Opinion
November 15, 1932.
A. Walter Socolow, for the petitioner.
It appears from the moving papers that the father of the infant created a trust for the minority of the infant, and that the fund was to be paid to him upon his arrival at full age.
The trustee under the will has been appointed the general guardian of the infant, but has no funds in her hands as such general guardian.
The application, which was made by the mother of the infant, seeks the order of this court directing the person who is both the trustee and the general guardian to pay to her, for the infant's support and education, the balance of the trust fund.
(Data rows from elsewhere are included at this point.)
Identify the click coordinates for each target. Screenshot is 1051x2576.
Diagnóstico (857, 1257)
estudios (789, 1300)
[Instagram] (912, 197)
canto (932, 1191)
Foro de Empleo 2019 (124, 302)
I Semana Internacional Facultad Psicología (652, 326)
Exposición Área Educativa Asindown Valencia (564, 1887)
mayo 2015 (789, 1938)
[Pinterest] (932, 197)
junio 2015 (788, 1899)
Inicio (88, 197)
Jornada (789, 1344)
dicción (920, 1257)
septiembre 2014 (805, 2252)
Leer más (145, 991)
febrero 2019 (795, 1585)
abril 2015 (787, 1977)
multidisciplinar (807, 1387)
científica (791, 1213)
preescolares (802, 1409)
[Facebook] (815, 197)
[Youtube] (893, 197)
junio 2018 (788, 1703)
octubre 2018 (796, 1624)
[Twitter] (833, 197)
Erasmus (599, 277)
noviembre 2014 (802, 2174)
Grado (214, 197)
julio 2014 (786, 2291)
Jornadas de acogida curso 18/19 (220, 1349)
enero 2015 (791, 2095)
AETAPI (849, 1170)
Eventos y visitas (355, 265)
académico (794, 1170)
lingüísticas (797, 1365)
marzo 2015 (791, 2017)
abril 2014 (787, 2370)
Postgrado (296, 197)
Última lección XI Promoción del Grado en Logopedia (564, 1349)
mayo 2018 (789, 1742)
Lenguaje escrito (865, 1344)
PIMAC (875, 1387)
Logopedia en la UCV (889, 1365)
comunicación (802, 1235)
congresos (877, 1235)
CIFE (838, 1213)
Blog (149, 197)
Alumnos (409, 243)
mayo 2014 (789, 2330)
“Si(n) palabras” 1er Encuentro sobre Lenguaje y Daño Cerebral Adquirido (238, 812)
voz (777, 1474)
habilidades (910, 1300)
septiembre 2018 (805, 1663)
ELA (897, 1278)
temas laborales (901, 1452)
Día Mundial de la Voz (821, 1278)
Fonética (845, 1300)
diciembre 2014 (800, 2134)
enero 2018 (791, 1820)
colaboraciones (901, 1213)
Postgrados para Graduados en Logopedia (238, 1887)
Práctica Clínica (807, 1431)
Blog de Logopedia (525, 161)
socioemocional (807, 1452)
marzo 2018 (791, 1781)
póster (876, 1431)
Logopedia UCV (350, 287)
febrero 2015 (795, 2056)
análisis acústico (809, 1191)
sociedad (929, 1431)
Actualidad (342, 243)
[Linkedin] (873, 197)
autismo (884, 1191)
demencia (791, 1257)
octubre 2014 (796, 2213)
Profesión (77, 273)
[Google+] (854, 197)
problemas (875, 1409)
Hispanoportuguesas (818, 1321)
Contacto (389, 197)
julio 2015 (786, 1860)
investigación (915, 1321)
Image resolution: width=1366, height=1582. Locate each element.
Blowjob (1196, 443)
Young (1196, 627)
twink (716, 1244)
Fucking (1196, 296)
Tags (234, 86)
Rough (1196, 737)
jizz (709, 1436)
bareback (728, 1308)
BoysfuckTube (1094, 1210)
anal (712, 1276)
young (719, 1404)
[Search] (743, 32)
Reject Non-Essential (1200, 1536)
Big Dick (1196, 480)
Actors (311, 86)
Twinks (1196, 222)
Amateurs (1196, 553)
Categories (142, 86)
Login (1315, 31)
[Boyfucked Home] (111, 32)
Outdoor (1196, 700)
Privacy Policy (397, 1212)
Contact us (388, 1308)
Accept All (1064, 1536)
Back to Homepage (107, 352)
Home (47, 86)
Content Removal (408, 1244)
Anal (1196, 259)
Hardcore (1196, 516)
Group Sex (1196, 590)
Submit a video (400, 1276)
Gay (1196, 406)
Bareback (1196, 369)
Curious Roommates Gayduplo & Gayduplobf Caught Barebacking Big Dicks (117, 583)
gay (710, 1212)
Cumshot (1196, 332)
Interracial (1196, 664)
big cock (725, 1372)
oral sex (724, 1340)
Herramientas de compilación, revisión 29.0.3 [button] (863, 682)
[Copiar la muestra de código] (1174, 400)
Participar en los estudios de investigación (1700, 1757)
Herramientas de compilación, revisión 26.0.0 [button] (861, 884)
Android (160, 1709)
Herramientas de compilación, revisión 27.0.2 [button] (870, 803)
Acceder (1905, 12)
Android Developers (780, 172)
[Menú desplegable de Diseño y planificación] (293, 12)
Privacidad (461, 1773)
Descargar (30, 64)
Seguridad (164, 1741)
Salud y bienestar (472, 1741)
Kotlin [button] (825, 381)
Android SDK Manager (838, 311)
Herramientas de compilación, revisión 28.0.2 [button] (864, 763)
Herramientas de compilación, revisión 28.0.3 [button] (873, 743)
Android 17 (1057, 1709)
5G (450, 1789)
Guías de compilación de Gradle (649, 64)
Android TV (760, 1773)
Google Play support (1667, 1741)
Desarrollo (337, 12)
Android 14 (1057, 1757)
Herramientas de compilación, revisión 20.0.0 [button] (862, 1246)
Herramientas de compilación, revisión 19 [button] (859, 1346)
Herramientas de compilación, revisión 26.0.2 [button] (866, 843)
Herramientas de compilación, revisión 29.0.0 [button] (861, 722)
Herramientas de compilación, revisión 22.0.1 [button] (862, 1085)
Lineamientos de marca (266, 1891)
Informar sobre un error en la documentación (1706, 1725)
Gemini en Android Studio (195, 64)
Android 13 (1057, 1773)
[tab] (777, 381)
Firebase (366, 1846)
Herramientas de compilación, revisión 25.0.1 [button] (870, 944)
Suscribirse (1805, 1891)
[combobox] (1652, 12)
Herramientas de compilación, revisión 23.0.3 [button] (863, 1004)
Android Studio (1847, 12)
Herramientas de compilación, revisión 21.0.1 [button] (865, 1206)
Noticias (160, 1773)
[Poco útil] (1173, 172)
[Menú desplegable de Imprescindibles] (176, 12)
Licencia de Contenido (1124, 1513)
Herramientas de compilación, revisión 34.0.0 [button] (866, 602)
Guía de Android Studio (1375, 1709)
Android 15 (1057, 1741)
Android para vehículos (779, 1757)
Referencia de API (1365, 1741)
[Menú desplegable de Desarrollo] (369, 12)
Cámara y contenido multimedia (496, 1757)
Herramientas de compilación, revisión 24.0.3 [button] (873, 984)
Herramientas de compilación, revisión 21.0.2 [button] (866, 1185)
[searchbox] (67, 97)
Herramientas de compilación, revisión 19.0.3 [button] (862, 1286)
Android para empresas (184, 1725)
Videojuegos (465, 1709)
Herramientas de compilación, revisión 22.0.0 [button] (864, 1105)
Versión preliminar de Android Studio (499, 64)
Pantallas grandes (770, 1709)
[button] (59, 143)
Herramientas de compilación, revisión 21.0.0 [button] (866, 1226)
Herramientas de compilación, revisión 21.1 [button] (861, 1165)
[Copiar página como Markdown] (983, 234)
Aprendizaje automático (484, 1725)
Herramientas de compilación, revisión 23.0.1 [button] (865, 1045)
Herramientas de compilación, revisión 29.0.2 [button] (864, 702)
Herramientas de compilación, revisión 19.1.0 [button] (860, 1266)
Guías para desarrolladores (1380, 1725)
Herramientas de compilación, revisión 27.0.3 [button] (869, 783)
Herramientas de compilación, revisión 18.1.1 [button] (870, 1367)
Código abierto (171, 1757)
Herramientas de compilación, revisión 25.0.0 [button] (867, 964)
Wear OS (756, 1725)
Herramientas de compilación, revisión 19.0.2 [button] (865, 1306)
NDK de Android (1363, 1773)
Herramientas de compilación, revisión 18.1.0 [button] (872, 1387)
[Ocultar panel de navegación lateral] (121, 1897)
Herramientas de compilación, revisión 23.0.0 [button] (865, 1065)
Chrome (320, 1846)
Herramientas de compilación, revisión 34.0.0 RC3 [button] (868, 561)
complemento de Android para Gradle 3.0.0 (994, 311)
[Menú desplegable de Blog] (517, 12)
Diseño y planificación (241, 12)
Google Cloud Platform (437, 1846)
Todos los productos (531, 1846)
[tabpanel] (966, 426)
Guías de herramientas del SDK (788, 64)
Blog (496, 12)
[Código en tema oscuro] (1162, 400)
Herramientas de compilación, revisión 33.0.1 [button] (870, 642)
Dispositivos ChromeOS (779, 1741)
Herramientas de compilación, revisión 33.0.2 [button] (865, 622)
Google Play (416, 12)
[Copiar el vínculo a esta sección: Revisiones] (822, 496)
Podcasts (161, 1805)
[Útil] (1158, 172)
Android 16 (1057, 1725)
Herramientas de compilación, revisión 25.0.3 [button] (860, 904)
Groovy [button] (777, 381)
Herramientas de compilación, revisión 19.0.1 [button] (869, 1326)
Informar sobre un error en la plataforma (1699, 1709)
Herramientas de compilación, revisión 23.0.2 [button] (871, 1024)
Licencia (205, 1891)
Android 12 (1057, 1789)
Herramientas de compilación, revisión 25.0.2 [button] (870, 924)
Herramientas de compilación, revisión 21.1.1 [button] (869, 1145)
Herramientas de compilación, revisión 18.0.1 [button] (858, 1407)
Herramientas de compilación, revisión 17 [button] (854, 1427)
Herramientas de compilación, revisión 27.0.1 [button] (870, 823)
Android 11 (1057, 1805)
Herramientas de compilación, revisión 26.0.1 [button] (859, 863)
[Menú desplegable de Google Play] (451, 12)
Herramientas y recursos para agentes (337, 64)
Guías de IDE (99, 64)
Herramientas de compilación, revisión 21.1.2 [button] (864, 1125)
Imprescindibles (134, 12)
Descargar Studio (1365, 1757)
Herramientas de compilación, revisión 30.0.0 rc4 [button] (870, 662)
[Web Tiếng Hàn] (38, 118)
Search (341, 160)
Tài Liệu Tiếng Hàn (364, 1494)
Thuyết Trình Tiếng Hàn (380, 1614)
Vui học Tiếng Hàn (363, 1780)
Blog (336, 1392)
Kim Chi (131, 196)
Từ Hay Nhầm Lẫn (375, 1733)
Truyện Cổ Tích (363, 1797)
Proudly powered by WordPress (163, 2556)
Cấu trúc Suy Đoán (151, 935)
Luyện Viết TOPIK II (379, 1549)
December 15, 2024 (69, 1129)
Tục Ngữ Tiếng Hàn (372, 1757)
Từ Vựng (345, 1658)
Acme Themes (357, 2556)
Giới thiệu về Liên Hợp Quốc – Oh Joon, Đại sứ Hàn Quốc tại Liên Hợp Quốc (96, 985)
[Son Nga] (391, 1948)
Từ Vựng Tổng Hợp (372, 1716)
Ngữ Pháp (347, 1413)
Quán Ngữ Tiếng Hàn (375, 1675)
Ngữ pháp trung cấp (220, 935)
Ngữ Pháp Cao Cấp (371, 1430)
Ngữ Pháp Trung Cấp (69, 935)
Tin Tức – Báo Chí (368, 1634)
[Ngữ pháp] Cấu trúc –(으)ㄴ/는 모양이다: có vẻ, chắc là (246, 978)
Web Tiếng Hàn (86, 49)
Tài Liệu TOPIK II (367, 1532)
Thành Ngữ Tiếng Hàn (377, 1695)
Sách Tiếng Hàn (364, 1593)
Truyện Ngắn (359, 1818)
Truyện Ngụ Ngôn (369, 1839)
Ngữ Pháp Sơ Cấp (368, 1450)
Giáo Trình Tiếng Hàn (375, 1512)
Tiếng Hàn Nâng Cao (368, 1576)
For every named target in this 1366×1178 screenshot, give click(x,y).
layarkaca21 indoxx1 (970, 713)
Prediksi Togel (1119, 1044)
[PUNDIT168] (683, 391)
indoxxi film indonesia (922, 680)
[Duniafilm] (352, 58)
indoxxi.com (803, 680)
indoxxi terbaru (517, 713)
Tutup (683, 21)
Said general guardian has no assets in her hands, but she has, as trustee of the father's estate, the moneys which belong to the infant.
The will of the father of the infant was not probated in this county, and an application to direct the trustee to pay over funds must be made to the Surrogate's Court of original jurisdiction, but I doubt that such surrogate would have jurisdiction to entertain the application to expend principal held in trust, for I do not believe that a Surrogate's Court has sufficient equitable jurisdiction to grant the relief desired.
It would appear from Matter of Kaufman ( 113 Misc. 202, at p. 204) that only the Supreme Court would have sufficient equitable power to direct a trustee to pay over the principal of an infant's estate, in contravention of the terms of the will, although the moneys were absolutely necessary for the infant's support and education.
Undoubtedly the application of the infant's money would be of great service to him at this particular time, but as the surrogate of Richmond county has no jurisdiction in the matter, the application is denied.